If the input is an RGB color mode image with a size of 256x256x3, the neural network will contain at least 200x200x3=120000 weight values ​​and corresponding bias values. And in general, there are multiple hidden layers and neurons in the network. Obviously this will generate a large number of parameters. Therefore, this full connection method is inefficient, and a large number of parameters will quickly lead to network overfitting.

traditional neural network

The structure of Convolutional Neural Networks is based on the assumption that the input data is images. We just added some unique properties to the structure. These unique properties make the forward propagation function more efficient to implement and greatly reduce the number of parameters in the network.

convolutional neural network

1.2 Convolutional Neural Network Structure

1.2.1 Input layer

For image classification tasks, the input layer is an image of H ∗ W ∗ C, where H refers to the length of the image, W is the width of the image, and C refers to the number of channels of the image. Generally, the number of channels for grayscale images is 1, and the number of channels for color images is 1 . The number of channels in the graph is 3.

1.2.2 Convolution layer

Convolutional layers are the core of Convolutional Neural Networks. It divides the image into many small areas, and weights the entire original input image according to one area to obtain a feature map. Each element of each feature map is the result of convolution at the corresponding position. We can use the inner product (multiply the corresponding positions) and then add the offset to calculate.

As shown in the figure, the calculation process of a single convolution kernel of an image with a channel number of 3 (where +1 is the bias):

In the convolutional layer there are these parametric parameters:

Sliding window step size S (the smaller the step size, the more you can move, the larger the feature map obtained, and the finer the extracted features).

Convolution kernel size K (the size of the selection area is equal to the size of the final number of results).

Edge filling P (due to the step size selection, some elements have repeated weighted contributions, the more inward points contribute more, the further outward points contribute less, and the boundary points contribute more, adding a circle of 0 outside can make up for some boundaries Feature missing) zero padding uses 0 as the value for edge padding.

Number of convolution kernels: equal to the number of feature maps obtained.

1.2.3  Pooling layer

The pooling operation takes the overall statistical characteristics of the adjacent area of ​​​​the input matrix as the output of the position. In other words, it is the compression of the feature map. Reducing the number of parameters in the network in this way reduces the consumption of computing resources and effectively controls overfitting.

There are mainly average pooling (Average Pooling), maximum pooling (Max Pooling) and so on. Pooling layer parameters include pooling window and pooling step size.
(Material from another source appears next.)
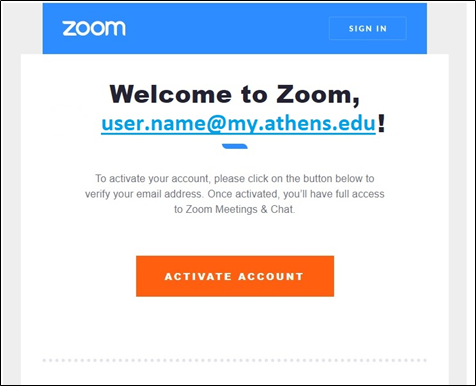This screenshot has height=386, width=476.
Task: Click the gray margin left of the email card
Action: [x=11, y=200]
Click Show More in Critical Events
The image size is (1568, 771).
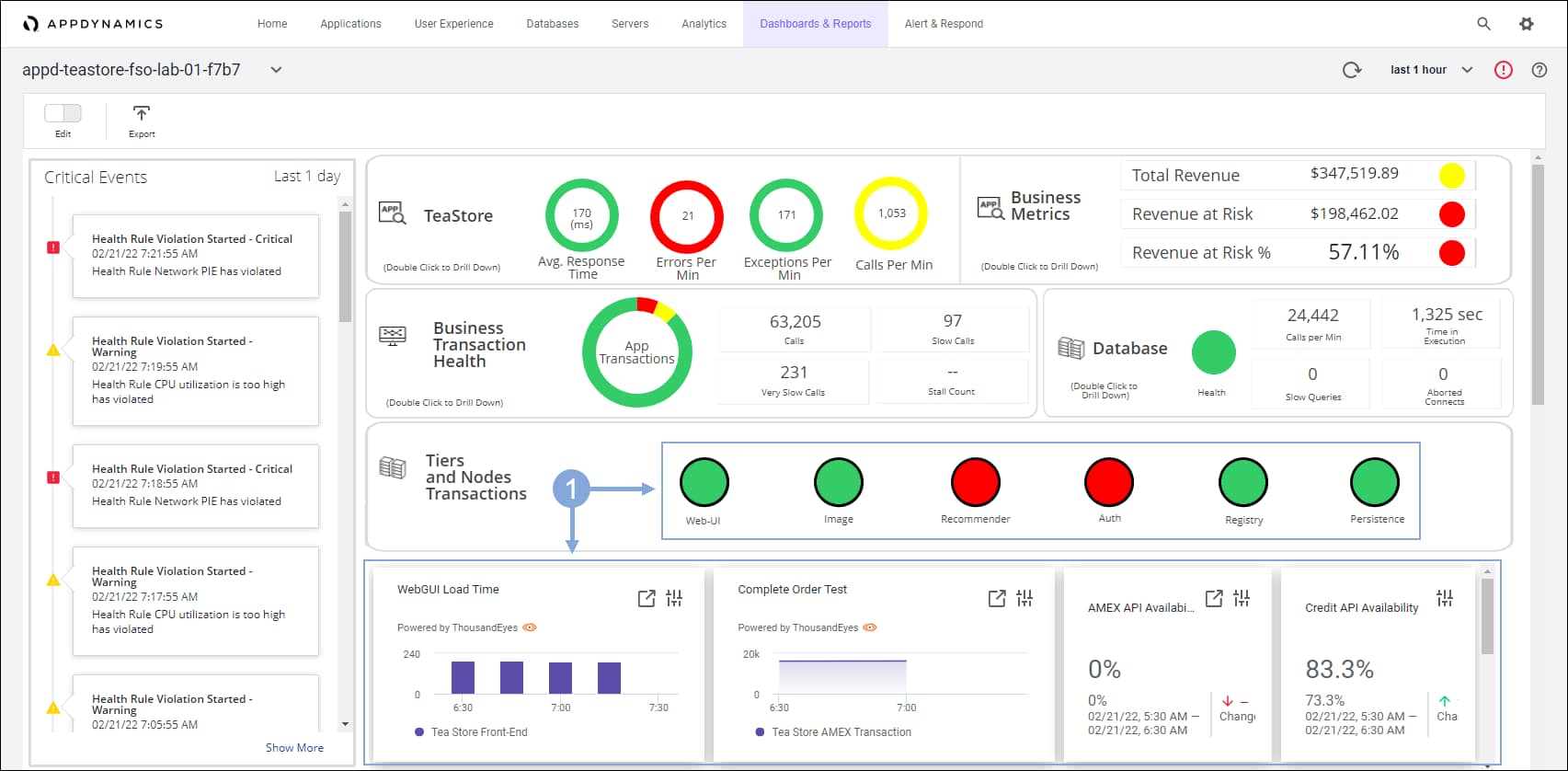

1.2.4 Batch Normalization Layer

During preprocessing, we normalize the images to speed up convergence. However, after the convolution calculation, the feature map becomes a new data distribution, and further calculation at this time may cause the gradient to disappear. To this end, Batch Normalization is introduced to make the feature map satisfy the distribution law with a mean value of 0 and a variance of 1.

1.2.5 Activation function and fully connected layer

The activation function introduces nonlinear factors into the model, and Relu is commonly used in convolutional neural networks, that is, f(u)=max(0,u). A fully connected layer acts as a classifier in a convolutional neural network. That is, the above-mentioned layer extracts the input features and obtains the classification through the fully connected layer.

2 Resnet solves the depth problem of the network

In computer vision, the depth of neural networks is important. Deep networks can extract more dimensional features. However, the deep network before Resnet was difficult to train and the effect was not good and it was difficult to break through. Even after reaching a certain level, the deeper the network, the worse the effect.

The figure below is the result statistics obtained by the resnet author using the traditional network. Compared with the 20-layer network, the 56-layer network has larger errors in training and testing; and in the network with fewer layers, the batch normalization and gradient descent methods have been able to largely solve the problem of gradient disappearance and convergence speed. Related questions. So this is obviously not an overfitting phenomenon caused by gradient disappearance.

We call this phenomenon the network degradation phenomenon. That is, as the depth of the network increases, the accuracy begins to saturate and then drops rapidly. In response to this problem, He Yuming and others proposed the residual network ResNet, and won the championship of the 2015 ImageNet Image Recognition Challenge. Even reached 1000 layers on CIFAR-10.

2.1 Nested and non-nested functions

The blue five-pointed star in the figure indicates the optimal value. The closed region of Fi represents the function. In this area, an optimal model (a point in the area) can be found, and the distance from it to the optimal value can be used to measure the quality of the model. The figure above shows a non-nested function. It can be seen that as the complexity increases, although the area of ​​the function increases, the optimal model (a point in the area) that can be found in this area is far from the optimal value. The distance may be getting farther and farther. We can understand that the model has gone astray. The following figure shows nested functions. After each increase in function complexity, the area covered by the function will include the area where the original function is located. In other words, increasing the complexity of the function will only expand the area covered by the function on the original basis, without deviating from the original area.

For deep neural networks, if the newly added layer can be trained to identify function f(x) = x, the new model and the original model will be equally effective; at the same time, because the new model may get a better solution to Fit the training dataset so adding layers doesn't make performance worse.

3 Resnet core idea and structure

Suppose the learning goal is f(x), where x is the output of the shallow layer. The dashed box is the newly added layer. According to the tradition, we can directly learn f(x). But the newly added layer in Resnet learns f(x)-x. Add the two to get f(x) when outputting. So for the new network, its training error rate is at least no worse than that of the shallow network.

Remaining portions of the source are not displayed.